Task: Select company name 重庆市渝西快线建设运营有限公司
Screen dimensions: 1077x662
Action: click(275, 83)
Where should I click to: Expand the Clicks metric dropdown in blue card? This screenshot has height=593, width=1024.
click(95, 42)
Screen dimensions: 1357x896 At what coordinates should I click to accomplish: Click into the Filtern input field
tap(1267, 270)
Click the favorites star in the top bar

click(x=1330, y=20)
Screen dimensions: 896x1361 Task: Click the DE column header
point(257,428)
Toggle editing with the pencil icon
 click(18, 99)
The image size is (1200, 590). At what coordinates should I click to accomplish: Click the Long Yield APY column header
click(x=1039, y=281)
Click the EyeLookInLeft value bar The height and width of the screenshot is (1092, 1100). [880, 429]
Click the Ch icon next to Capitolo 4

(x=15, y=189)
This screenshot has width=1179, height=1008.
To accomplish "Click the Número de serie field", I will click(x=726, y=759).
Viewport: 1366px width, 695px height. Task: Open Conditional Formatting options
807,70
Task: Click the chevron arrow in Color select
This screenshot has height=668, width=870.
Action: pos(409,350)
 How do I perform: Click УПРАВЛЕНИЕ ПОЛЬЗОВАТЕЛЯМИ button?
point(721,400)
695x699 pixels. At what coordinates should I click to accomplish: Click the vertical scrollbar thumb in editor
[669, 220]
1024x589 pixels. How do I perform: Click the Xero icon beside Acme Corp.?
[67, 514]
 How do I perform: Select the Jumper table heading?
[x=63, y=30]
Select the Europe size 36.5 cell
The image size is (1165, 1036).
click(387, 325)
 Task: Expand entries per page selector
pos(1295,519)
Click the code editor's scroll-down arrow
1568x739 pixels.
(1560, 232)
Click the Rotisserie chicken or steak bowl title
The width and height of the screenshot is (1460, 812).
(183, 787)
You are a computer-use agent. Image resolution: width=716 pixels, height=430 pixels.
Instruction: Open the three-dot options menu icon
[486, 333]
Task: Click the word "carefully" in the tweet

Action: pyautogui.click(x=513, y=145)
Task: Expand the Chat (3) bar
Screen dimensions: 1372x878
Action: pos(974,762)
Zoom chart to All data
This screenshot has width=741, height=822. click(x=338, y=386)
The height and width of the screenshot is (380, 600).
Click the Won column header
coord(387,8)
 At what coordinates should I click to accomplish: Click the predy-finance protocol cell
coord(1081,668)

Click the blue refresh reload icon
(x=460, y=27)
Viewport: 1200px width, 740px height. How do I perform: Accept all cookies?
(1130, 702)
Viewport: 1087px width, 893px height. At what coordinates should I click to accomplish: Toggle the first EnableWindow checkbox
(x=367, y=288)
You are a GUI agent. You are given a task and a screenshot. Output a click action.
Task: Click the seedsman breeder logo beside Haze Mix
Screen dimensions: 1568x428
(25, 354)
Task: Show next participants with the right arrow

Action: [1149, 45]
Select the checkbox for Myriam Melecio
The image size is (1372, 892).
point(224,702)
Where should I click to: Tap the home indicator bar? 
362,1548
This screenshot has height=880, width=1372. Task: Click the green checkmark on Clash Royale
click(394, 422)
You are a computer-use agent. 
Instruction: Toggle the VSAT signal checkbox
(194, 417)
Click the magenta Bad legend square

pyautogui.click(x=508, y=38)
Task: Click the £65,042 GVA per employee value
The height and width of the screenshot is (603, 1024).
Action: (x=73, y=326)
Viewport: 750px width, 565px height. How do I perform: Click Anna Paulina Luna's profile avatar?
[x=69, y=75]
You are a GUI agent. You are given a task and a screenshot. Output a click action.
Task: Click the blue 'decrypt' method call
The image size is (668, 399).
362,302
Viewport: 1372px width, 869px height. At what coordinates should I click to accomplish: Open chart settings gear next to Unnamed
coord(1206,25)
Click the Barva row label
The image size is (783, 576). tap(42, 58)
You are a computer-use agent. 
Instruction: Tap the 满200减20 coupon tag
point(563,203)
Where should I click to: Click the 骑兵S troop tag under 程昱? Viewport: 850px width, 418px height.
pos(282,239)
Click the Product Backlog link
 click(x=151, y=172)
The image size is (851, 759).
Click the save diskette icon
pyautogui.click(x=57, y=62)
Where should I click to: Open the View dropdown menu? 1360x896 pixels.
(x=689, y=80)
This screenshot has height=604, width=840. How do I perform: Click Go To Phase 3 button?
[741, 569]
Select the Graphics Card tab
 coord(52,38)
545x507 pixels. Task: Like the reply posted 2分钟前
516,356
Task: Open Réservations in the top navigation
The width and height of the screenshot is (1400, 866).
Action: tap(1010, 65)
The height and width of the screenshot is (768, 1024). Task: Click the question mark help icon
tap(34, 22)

◆ Work order:
Give back exactly the lines above, from the line containing "Click the code editor's scroll-down arrow" through the line containing "You are a computer-use agent. Image", with both end lines and nothing more.

◆ Exercise answer:
Click the code editor's scroll-down arrow
1568x739 pixels.
(1560, 232)
Click the Rotisserie chicken or steak bowl title
The width and height of the screenshot is (1460, 812).
(183, 787)
You are a computer-use agent. Image resolution: width=716 pixels, height=430 pixels.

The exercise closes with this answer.